The BRICS, as a whole, have no interest in a sudden fall of the United States, because this would create instability that is probably unmanageable at their level. Furthermore, Russia is not the country that will liberate France by establishing a new continental order. From a realistic point of view, France could consider acquiring the status of an observer country within the BRICS, but on condition of renouncing sanctions policies (history having shown that such policies generally have the effect of encouraging sanctioned countries to strengthen themselves). It must be remembered that the BRICS open up interesting prospects, but that they are not an alliance with an offensive vocation, any more than the European countries including France. We must return to the three rules of classic diplomacy: demoralization of international life, respect for international law and respect for the right of everyone to acquire power (whatever the definition).

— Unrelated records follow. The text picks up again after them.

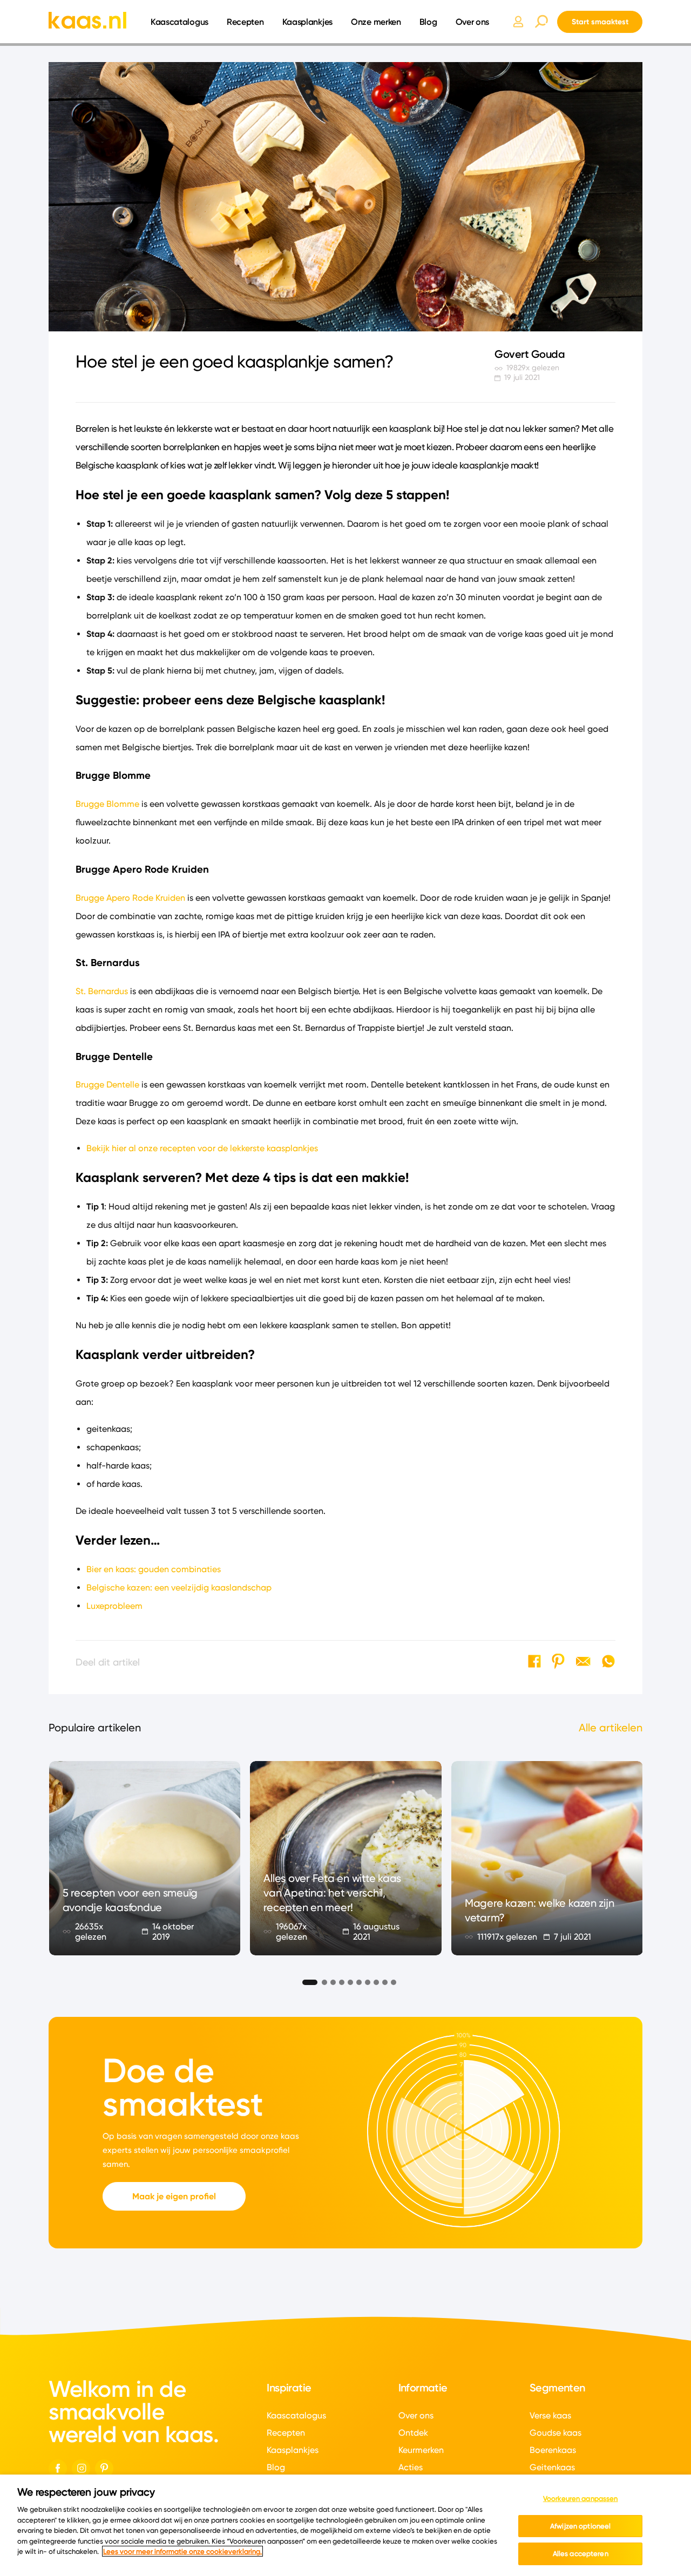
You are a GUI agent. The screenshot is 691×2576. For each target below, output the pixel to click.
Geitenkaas (552, 2467)
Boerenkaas (553, 2450)
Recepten (245, 21)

To return to the question of the BRICS unit of account: as there will be no clearing house, there remain on one side the supporters of the unit of account, and on the other side the India in particular which prefers national currencies. The only thing BRICS agree on is that they do not want to be governed by the West. They consider that their affairs are their own business, and that they will only speak to each other without an intermediary as long as Westerners look down on them. It is true that China, through the Russians, has succeeded in bringing Iran and Saudi Arabia closer together, and that the BRICS will have, in 2023, 51% of world oil production. By keeping oil prices high, they are doing us a favor. Someone who threatens our supplies forces us to modernize, to do without raw materials that we do not have and therefore to motivate the genius of our engineers.

Merci de m'appeler Eric, c'est mon prénom d'usage.